I sit through a LOT of presentations. Not because I want to, usually because they are a part of a workshop I’m facilitating. The people giving these presentations have good things to say, interesting things. They are often passionate about their topic. So why is it OK to give a crappy presentation?

Since I discovered the great work of Garr Reynolds and bought his book Presentation Zen, I provide some guidelines for people doing a presentation in any of my workshops. I really do want them to do a great presentation. They usually are delivering information that is relevant and necessary for the rest of the workshop. 

Here’s what they say:

I ran out of time.

I thought you were joking. You really were serious when you said no bullet points and no more than six words on a slide?

I’ve given hundreds of presentations, some to really important people, and no-one has ever complained.

Ha-ha!

You do what you’re good at, and I’ll do what I’m good at. (OK, no-one has actually said this – yet – but I bet they think it.)

So here’s what happens. Let’s call the presenter Andy. Andy is an expert on his topic, no denying. He’s been working on his research and background information for months, if not years. He’s done LOTS of presentations. He’s been published in peer-reviewed journals. He’s well-regarded, and he’s likable, and he’s happy to talk about his topic.

So I send him some guidelines – then I have no idea what happens, or what he thinks.

Until the beginning of the workshop. Sheepishly, he apologises for his presentation. “I didn’t have time to do it the way you wanted. But I’ve cut out lots of slides. There’s only 25 now.”

Groan.

And so everyone sits through yet another bullet-pointed slide show dense with words that Andy uses as his cues to talk about what’s already written on the screen.

Another lost opportunity to communicate.

I can understand why it’s hard for someone like Andy to change the way he does a slideshow. He’s put a lot of time and effort into creating the slides he already has, particularly the ones with diagrams and graphs. Story doesn’t mean much to him. He’s forgotten how to tell a story. And a lot of the advice about thinking in pictures and creating a story with a beginning, middle and end are not very helpful if you’re not attuned to story. And maybe he doesn’t want to stand out from the crowd by doing something diferrently.

What I don’t understand is why it’s OK? Why waste so much time and money?

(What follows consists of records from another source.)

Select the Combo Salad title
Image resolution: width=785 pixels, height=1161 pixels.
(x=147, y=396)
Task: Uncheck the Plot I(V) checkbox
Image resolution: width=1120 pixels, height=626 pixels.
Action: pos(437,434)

Why is it OK to politely sit in a (usually) darkened room while someone drones on? 

So here’s my advice to would-be presenters who want to try and communicate their message even better.

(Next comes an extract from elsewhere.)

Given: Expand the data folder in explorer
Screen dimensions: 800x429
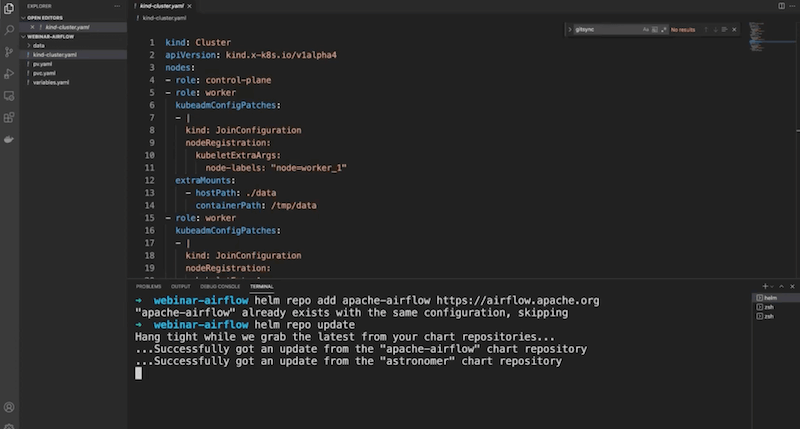Looking at the screenshot, I should pyautogui.click(x=39, y=45).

10 Steps to a Better Presentation (Forget story*, just improve the presentation at least)

Step 1: Prepare your presentation as you normally would. Use your ppt themes etc and make your slides.

Step 2: Print out your slides – four to a page – then cut them up and lay them on a table, or stick them on a wall, in order. Put a blank post-it note underneath each slide.

Step 3: Write the main message from each slide on the post-it note.

Step 4: Think of an image that would support the main message for each slide. If you can’t think of an image, go to google images and search for images around some key words. If you find something, great! If not, don’t worry.

Step 5: Look at the flow and move things around if you need to. Keep your original slide, the key message and any image ideas together

Step 6: Re-do your presentation. Make sure you select ‘Slide layout – BLANK’. Put your key message in the bottom right-hand corner of each slide (about 48 point text). Put an image on the slide, if you have one. Most importantly – use your original slide (the one with bullet points and a lot more information) in the ‘notes’ section. 

Step 7: Put all the information from your original slides into a word-document handout to give to people *after* your presentation.

Step 8: Get ideas from good presentation on the web, especially at Slideshare. Here’s one, winner of the 2008 competition.

THIRST   

View SlideShare presentation or Upload your own. (tags: crisis design)

Step 9: Buy Presentation Zen and create a better slide show every time.

Step 10: There is no Step 10 – just do it!!! Please.